Huit médailles d'Argent "Al Valore Militare" qui sont attribuées au régiment, dont une au à "Brandolini conte annibale, luogot." que l'on voit ci-dessus, une à "Carelli di Rocastello cav. Giulio Cesare, capit.", cité par Dulmas, ainsi que cinq "Menzione Onorevole al Valore Militare", dont une à "Nardini Achille, luogoten." cité ci-dessus, et une à "Cingia Augusto, sott.".

Début 1866, plusieurs officiers du régiment sont mis en disponibilité suite à la réduction des cadres.
Augusto Cingia est placé "in aspettativa per riduzione di corpo" par décret du 8 Février.

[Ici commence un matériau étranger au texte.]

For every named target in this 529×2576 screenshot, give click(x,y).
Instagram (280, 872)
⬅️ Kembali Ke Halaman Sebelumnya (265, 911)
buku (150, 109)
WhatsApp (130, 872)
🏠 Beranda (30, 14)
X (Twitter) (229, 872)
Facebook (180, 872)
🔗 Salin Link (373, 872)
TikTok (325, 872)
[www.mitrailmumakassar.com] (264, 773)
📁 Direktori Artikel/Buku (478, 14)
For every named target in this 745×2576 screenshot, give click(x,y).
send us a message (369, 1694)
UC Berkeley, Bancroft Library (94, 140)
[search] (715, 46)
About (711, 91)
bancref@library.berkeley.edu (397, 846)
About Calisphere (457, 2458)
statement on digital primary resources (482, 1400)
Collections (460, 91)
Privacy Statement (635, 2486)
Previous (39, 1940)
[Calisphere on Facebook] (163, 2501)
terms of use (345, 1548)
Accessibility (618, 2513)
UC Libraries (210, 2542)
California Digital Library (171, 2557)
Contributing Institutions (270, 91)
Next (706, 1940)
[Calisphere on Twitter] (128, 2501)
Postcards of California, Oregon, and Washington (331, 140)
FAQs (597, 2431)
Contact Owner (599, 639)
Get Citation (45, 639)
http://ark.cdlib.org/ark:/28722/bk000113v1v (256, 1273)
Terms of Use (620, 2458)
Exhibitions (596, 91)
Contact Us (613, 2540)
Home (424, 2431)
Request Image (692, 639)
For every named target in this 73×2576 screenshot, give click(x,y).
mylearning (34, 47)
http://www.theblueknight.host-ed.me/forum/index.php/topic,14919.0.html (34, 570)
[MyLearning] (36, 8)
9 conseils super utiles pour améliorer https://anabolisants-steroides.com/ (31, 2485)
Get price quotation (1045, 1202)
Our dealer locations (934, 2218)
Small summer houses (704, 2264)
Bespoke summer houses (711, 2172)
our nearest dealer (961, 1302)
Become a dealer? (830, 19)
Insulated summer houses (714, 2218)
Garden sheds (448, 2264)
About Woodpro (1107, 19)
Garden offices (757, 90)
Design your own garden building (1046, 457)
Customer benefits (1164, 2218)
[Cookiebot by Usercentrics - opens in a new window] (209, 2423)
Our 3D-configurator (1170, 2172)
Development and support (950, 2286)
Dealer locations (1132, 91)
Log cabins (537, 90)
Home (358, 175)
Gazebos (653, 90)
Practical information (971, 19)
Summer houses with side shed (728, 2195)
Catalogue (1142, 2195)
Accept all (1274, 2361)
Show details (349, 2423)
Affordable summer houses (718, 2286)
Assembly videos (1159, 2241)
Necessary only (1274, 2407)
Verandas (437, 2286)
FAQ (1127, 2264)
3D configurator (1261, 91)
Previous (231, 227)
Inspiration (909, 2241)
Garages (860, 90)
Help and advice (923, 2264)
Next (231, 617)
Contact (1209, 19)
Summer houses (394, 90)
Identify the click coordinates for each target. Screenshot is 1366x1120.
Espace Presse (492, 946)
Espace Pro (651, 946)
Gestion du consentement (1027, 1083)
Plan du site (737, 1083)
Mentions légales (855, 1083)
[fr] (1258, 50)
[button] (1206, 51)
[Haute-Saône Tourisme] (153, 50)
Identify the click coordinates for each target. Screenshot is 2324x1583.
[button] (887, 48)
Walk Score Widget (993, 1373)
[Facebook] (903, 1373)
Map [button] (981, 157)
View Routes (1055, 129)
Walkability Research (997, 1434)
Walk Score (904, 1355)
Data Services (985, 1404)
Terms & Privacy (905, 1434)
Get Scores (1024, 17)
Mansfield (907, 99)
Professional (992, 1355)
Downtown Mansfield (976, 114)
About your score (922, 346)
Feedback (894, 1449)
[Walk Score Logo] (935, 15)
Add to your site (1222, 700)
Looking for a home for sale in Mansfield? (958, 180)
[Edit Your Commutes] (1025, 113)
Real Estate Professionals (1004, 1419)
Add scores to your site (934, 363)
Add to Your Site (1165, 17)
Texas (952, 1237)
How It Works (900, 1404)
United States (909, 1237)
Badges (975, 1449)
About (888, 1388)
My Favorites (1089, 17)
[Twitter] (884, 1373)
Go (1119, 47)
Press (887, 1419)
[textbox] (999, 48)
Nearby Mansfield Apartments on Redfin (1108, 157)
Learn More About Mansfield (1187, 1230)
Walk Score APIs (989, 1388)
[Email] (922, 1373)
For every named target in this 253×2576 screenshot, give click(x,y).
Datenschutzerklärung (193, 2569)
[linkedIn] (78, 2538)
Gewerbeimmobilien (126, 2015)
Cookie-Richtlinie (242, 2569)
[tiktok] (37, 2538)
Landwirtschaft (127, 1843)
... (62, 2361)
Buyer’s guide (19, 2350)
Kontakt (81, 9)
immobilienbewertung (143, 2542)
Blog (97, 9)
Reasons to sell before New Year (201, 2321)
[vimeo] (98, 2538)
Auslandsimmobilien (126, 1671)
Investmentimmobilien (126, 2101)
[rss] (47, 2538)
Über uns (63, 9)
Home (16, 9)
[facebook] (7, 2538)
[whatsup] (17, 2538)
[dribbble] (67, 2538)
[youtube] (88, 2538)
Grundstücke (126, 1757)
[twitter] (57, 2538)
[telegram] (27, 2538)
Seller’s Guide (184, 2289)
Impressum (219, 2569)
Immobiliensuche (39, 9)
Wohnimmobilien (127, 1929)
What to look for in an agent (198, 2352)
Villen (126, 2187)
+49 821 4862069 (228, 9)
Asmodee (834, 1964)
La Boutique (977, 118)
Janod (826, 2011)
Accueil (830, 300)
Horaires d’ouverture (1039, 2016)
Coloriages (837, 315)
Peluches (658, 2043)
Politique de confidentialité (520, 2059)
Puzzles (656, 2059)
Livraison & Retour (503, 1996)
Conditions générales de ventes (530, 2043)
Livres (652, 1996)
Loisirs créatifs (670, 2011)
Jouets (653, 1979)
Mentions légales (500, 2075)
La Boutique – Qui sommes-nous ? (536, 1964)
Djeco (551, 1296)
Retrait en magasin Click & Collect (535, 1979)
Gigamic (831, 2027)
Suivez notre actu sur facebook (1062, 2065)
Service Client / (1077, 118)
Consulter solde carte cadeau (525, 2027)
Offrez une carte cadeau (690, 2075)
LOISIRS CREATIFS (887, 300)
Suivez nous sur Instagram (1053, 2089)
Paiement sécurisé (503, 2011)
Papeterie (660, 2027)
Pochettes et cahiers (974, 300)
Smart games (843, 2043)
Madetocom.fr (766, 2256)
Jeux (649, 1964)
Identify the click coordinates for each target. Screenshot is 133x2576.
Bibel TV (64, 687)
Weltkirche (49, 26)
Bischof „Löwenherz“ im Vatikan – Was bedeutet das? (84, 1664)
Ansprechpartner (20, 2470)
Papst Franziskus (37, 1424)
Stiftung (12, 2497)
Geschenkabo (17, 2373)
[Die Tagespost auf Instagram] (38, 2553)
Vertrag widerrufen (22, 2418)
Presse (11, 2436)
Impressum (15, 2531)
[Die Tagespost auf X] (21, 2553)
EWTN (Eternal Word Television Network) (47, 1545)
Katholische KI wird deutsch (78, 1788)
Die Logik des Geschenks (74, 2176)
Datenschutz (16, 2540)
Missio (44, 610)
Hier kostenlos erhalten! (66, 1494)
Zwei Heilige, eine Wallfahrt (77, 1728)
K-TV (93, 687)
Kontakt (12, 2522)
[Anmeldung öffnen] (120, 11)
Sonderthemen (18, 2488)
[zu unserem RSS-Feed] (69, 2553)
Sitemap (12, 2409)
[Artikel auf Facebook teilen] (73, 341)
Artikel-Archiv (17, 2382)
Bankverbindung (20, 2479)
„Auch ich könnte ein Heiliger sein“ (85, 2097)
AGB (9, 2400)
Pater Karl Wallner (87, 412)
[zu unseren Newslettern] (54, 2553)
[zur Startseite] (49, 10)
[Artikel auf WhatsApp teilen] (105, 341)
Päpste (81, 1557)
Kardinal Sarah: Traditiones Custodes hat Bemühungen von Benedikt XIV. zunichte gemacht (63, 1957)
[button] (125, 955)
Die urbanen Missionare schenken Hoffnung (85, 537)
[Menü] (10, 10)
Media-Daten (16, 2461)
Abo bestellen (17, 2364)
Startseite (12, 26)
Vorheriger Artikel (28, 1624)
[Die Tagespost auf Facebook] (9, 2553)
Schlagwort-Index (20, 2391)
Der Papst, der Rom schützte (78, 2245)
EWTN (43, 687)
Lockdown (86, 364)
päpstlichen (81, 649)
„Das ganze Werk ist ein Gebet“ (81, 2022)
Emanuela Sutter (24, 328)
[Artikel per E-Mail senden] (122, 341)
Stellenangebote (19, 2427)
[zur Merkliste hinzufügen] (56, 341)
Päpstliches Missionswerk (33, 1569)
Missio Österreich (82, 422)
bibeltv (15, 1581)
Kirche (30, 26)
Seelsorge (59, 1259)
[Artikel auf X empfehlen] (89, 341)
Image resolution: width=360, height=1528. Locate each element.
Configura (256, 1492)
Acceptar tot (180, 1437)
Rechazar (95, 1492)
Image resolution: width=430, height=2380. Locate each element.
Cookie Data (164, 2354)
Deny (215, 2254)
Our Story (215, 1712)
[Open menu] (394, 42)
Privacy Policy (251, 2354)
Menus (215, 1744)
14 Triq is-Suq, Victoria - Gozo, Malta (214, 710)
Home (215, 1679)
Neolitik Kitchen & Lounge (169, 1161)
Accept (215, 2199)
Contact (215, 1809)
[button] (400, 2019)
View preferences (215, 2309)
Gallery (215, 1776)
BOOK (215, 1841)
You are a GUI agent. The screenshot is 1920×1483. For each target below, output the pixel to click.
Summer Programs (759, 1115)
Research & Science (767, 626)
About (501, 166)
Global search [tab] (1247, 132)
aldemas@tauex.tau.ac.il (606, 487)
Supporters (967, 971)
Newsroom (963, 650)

En Juin suivant, la Prusse déclarera la guerre à l'Autriche. Le 20 du mois, les Italiens entrent en Vénitie.
La guerre ne sera pas de longue durée - si les Italiens sont défaits à Custozza le 24 Juin, le "coup de tonnerre" de Sadowa (Königgrätz) du 3 Juillet scellera le destin de l'Autriche - permettant aux Italiens de reprendre l'offensive.

Cingia aura été rappelé à l'activité et sera promu luogotenente nell'arma di cavalleria par décret du 14 Août 1866, quelques jours après l'armistice du 10 Août.

Il sera encore replacé en disponibilité. La guerre Franco-Prussienne de 1870 offrira l'occasion à l'Italie de se saisir de Rome et des états du Pape, dont les troupes françaises ont été retirées.
A cette occasion encore, il sera rappelé à l'activité de service ("richiamato in attivita di servizio nell'arma di cavalleria"), par décret du 15 Septembre 1870.


Sottotenente Anat Hagy Arturo.

La Gazzetta Ufficiale del Regno d'Italia Num.163 (Torino, Sabato 11 Luglio 1863) annonce, suivant R.Decreti du 24 giugno 1863 :
"Anat-Hagy Arturo Carlo, allievo del corso suppletivo alla R.Militare Accademia, promosso sottotenente negli Ussari di Piacenza".

Ce cours supplémentaire avait été établi (Art.2, R.D. du 13 Mars 1860) à la Scuola Militare di Cavalleria de Pinerolo, cours "in cui sarà compartita l'istruzione necessaria a quei giovani che desiderano abilitarsi ad occupare i posti di Sottotenente, vacanti nell'Arma di Cavalleria, che per legge non siano riservati ai sotto uffiziali".

Anat-Hagy ne figurera plus à l'Annuario de 1866.

Curiosité, la "Biblioteca del Conservatorio di musica Giuseppe Verdi" conserve la partition d'une pièce musicale appelée "Emilie : pensee affectueuse en forme de mazurka de salon pour piano", publiée en 1861 et dédicacée par son auteur, Giulio Ricordi, avec la mention suivante :
"A mon cher ami Arthur Anat Hagy"
(en Français dans le texte)
.


La présence concommittante de Brandolini et Cingia, ainsi que l'aspect négligé des tenues nous laisse à penser que la photo est contemporaine de cette campagne contre le Brigantaggio.
La date de promotion de Anat Hagy permet de circonscrire la date de la photographie, postérieure au 24 Juin 1863.
Cingia étant un ancien sous-officier (on l'imagine donc plus âgé), et Anat-Hagy sortant de l'école, il est possible que ce dernier figure à droite de la photographie.